### ASSIGNMENT
Your task is to copy the lines of the data below from the line holding "At what coordinates should I click to accomplish: Select" through the line holding "You are a computer-use agent. Screen", inclusive, exactly and with nothing added.

### SUPPLIED RECORDS
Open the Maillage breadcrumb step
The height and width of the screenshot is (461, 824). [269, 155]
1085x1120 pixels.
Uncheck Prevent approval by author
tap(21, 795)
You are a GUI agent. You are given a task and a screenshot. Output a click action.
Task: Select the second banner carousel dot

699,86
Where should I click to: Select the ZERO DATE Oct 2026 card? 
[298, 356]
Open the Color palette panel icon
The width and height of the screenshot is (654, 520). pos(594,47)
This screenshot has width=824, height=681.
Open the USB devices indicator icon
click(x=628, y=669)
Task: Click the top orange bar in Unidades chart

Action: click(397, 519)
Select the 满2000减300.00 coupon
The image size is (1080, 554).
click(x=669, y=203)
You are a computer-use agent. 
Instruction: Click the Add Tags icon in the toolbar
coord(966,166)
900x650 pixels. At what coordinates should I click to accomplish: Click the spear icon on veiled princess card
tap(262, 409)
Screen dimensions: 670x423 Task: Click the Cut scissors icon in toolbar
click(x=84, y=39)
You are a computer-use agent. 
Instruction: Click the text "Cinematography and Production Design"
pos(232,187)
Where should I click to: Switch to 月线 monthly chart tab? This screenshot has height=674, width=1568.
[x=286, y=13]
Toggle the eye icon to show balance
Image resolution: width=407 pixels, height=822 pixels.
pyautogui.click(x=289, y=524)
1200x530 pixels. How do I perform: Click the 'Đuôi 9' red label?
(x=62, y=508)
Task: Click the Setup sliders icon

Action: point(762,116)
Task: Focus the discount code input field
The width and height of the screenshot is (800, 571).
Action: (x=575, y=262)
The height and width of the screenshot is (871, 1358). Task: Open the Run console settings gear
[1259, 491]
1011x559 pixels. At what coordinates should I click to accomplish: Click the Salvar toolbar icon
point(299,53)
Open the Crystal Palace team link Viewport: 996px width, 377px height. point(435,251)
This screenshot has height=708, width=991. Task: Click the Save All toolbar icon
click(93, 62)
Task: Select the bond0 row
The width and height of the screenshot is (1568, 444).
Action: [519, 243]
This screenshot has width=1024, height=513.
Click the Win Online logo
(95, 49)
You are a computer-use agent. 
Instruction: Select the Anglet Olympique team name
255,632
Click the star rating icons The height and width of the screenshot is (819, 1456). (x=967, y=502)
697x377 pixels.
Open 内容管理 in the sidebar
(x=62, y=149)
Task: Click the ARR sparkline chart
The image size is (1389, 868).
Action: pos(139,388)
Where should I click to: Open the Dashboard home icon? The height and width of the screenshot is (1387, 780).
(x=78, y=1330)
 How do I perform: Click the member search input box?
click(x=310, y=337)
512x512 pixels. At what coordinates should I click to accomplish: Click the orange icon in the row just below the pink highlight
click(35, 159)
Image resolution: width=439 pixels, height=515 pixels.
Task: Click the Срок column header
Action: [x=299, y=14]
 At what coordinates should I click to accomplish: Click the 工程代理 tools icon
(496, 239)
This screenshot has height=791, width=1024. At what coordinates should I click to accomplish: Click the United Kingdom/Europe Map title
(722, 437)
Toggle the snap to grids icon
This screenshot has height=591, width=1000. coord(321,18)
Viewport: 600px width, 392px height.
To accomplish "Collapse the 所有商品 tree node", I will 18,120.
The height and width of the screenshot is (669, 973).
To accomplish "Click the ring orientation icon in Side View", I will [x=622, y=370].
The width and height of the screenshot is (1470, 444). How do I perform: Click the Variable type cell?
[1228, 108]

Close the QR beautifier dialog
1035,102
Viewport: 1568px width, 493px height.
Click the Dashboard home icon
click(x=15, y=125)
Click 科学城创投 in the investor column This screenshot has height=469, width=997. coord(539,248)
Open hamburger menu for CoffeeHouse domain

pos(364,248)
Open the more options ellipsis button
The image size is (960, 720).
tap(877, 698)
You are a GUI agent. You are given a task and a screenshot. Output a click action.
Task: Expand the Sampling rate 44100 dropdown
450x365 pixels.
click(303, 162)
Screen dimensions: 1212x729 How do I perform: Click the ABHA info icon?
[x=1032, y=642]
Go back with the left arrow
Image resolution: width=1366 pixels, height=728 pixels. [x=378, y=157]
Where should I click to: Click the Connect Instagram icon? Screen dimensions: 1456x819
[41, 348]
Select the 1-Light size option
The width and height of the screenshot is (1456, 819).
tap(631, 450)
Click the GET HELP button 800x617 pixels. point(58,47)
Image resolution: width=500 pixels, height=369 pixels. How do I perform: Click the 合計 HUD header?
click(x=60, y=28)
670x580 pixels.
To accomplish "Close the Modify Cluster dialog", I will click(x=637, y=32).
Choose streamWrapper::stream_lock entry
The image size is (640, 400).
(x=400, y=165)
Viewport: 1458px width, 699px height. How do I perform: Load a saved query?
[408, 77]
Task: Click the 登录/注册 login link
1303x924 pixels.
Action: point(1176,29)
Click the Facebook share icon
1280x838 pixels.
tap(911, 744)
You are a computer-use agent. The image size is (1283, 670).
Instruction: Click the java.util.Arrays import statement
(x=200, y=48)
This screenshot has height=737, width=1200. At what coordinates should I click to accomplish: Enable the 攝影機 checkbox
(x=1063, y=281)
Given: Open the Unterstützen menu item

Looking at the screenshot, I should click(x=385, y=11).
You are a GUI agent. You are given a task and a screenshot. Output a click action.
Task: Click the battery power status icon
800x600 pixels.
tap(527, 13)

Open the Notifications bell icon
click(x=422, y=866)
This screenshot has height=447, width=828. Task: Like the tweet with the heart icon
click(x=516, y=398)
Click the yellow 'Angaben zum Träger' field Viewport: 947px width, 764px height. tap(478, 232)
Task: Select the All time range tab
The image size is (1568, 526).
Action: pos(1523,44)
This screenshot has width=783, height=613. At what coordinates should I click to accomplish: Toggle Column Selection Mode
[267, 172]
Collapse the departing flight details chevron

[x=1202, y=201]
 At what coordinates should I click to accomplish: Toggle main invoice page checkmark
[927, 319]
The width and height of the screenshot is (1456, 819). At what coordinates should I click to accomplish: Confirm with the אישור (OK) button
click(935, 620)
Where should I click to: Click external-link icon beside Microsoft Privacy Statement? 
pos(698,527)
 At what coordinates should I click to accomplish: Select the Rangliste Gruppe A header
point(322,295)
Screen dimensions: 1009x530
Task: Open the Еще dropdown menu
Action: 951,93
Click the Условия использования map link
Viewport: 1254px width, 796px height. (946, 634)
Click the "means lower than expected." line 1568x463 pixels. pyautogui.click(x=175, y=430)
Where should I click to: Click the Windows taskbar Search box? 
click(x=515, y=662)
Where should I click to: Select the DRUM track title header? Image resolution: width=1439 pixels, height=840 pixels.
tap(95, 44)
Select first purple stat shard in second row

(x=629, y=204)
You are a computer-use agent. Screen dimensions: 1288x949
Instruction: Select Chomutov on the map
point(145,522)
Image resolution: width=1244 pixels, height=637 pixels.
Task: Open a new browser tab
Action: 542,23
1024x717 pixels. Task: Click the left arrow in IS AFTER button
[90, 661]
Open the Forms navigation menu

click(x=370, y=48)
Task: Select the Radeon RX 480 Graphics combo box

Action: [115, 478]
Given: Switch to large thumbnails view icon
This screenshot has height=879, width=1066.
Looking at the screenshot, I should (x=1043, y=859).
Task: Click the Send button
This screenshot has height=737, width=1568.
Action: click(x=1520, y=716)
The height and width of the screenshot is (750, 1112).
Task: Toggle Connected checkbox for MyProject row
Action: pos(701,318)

### TASK RESULT
 At what coordinates should I click to accomplish: Select the Rangliste Gruppe A header
point(322,295)
Screen dimensions: 1009x530
Task: Open the Еще dropdown menu
Action: 951,93
Click the Условия использования map link
Viewport: 1254px width, 796px height. (946, 634)
Click the "means lower than expected." line 1568x463 pixels. pyautogui.click(x=175, y=430)
Where should I click to: Click the Windows taskbar Search box? 
click(x=515, y=662)
Where should I click to: Select the DRUM track title header? Image resolution: width=1439 pixels, height=840 pixels.
tap(95, 44)
Select first purple stat shard in second row

(x=629, y=204)
You are a computer-use agent. Screen dimensions: 1288x949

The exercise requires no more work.